First, divide into 5 types
| Type | What are you doing | Main page |
|---|---|---|
| Observation/Organization | Record what is known and what is unresolved. | Research Harvest / Papers / Casework |
| Hypothesis/Theoretical Frame | I will show you how to think about it so that it can be easily applied to the design conditions. | Perspective / Idea |
| Proposal/Policy | Indicates in which direction to proceed and in which stream to organize. | Proposals |
| Run task | Now cut the changes, completion conditions, and disproof conditions that you want to make in this repository. | Issue / Hands-on |
| External dependent task | We organize work that requires external conditions, such as joint research, standardization, IRB, equipment, legal matters, etc. | Collaborations |
Differences between pages that look similar
| Page | Main role | Easy to misread |
|---|---|---|
| Perspective | A research note that tracks the supporting points and weaknesses of a theory by arranging literature and limitations. | Although it is a long article, it is not a declaration of a final theory. |
| Idea | This is a theoretical frame that narrows down the design principles and working hypotheses to be adopted. | This is a summary of the position and does not mean that it has been experimentally proven. |
| Proposals | This is an organization chart that tracks the status, stream, and rationale of a proposal. | Acceptance of a proposal does not mean code implementation or joint research. |
| Issue | This is the entry point for managing changes to be executed here and now, with completion conditions. | It will be confusing if you treat big theories and external dependencies in the same box. |
| Collaborations | This is a practical page that organizes candidates for external dependencies and necessary preparations before collaboration. | This is a candidate list, not an agreed list. |
How to move naturally
| Where you are now | Next natural destination | Reason |
|---|---|---|
| Observation/Organization | Perspective / Proposals | The next step is to organize the literature and decide how to read it and what policy to use it for. |
| Hypothesis/Theoretical Frame | Verification / Roadmap | This is because it is necessary to translate the hypothesis directly into design conditions and verification conditions. |
| Proposal/Policy | Issue / Hands-on | To translate suggestions into actual changes and minimal loops. |
| Run task | Content Hub / Verification | This is to proceed while re-checking the location and completion conditions. |
| External dependent task | In-house production and external dependencies | This is because we first need to break it down into preparations that can be made in-house. |
Common confusion
Mistake
- Reading a theoretical frame as a list of facts: Idea contains a working hypothesis.

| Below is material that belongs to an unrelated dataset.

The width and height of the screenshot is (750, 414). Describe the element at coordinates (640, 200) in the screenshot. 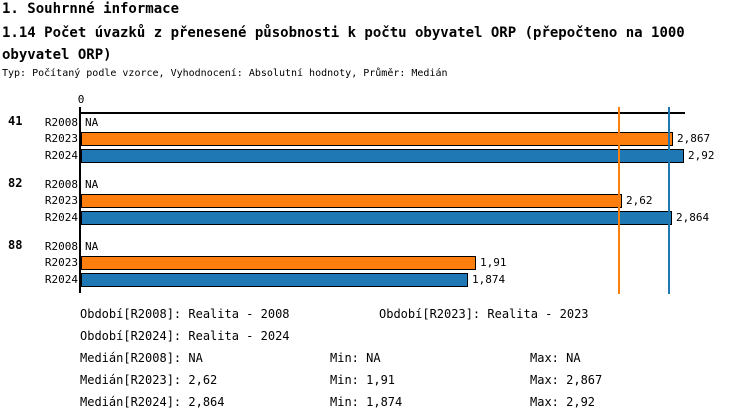

I see `bar-value-label: 2,62` at that location.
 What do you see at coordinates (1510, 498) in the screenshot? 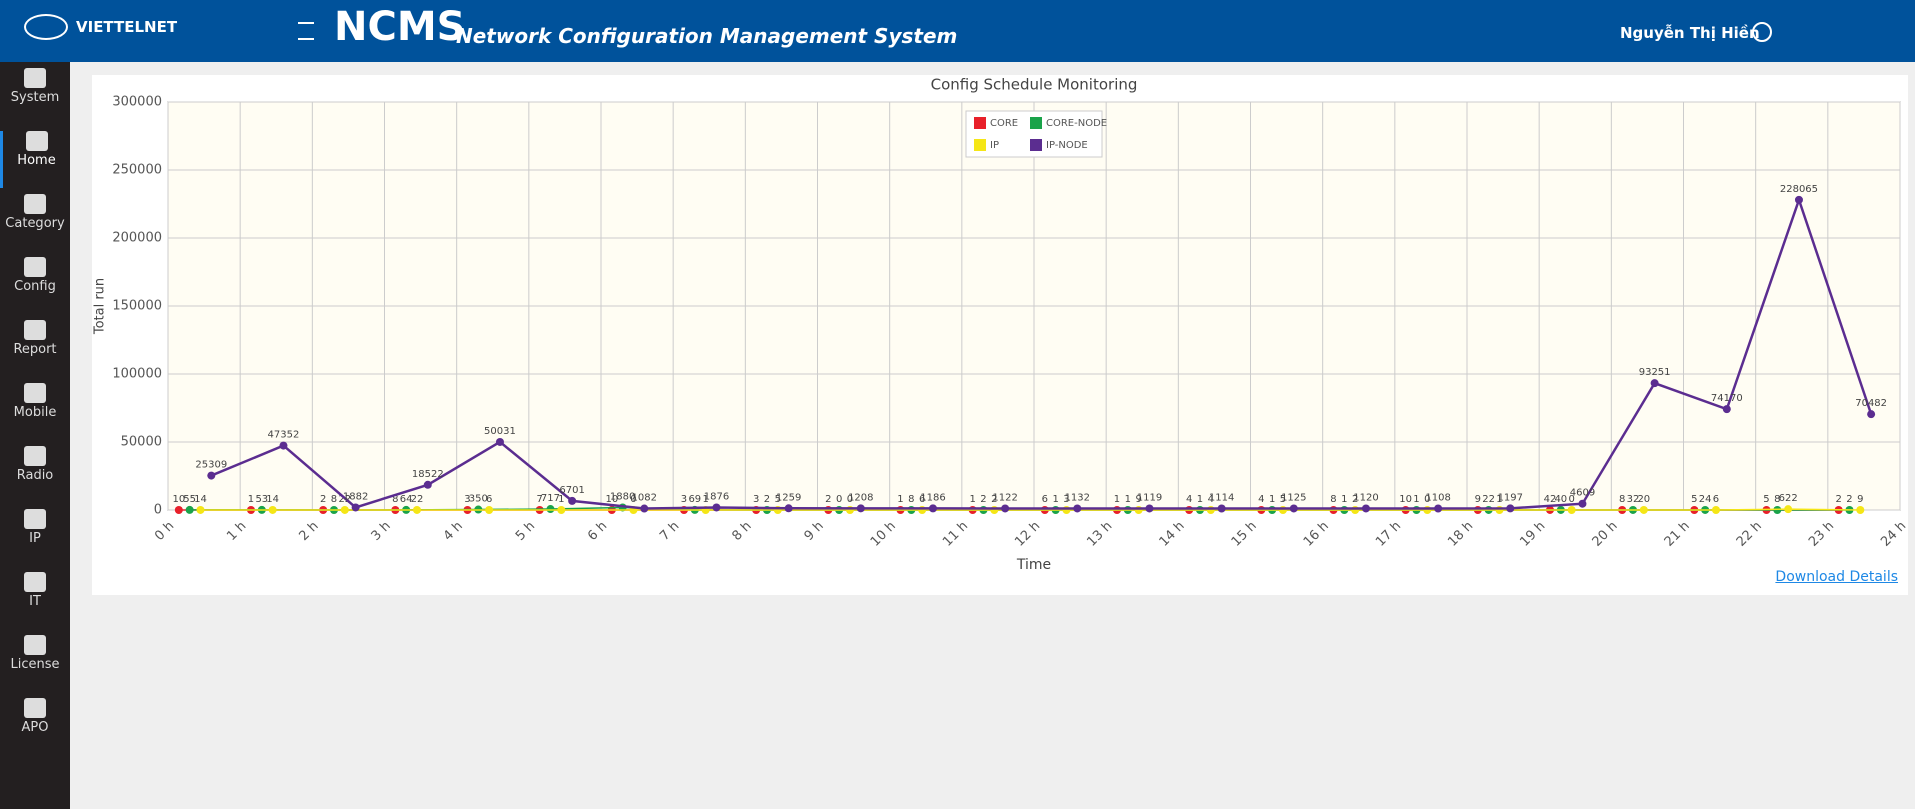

- Reading the proposal page as implementation complete: Proposals are a summary table, not a completion report.
- Turn the issue into a big idea note: It's safer to drop the issue to a change that expires in this repository now.
- Read Collaborations as a TODO list: An organization of potential external dependencies and preparations, not a ready-to-do list.
Where to return next
If you want to go back to the role differences of the entire public page, please use Public page reading guide, if you want to go back to the status of the proposal page, please use How to read proposals and status labels, and if you want to translate it into execution tasks, please use How to write your first issue.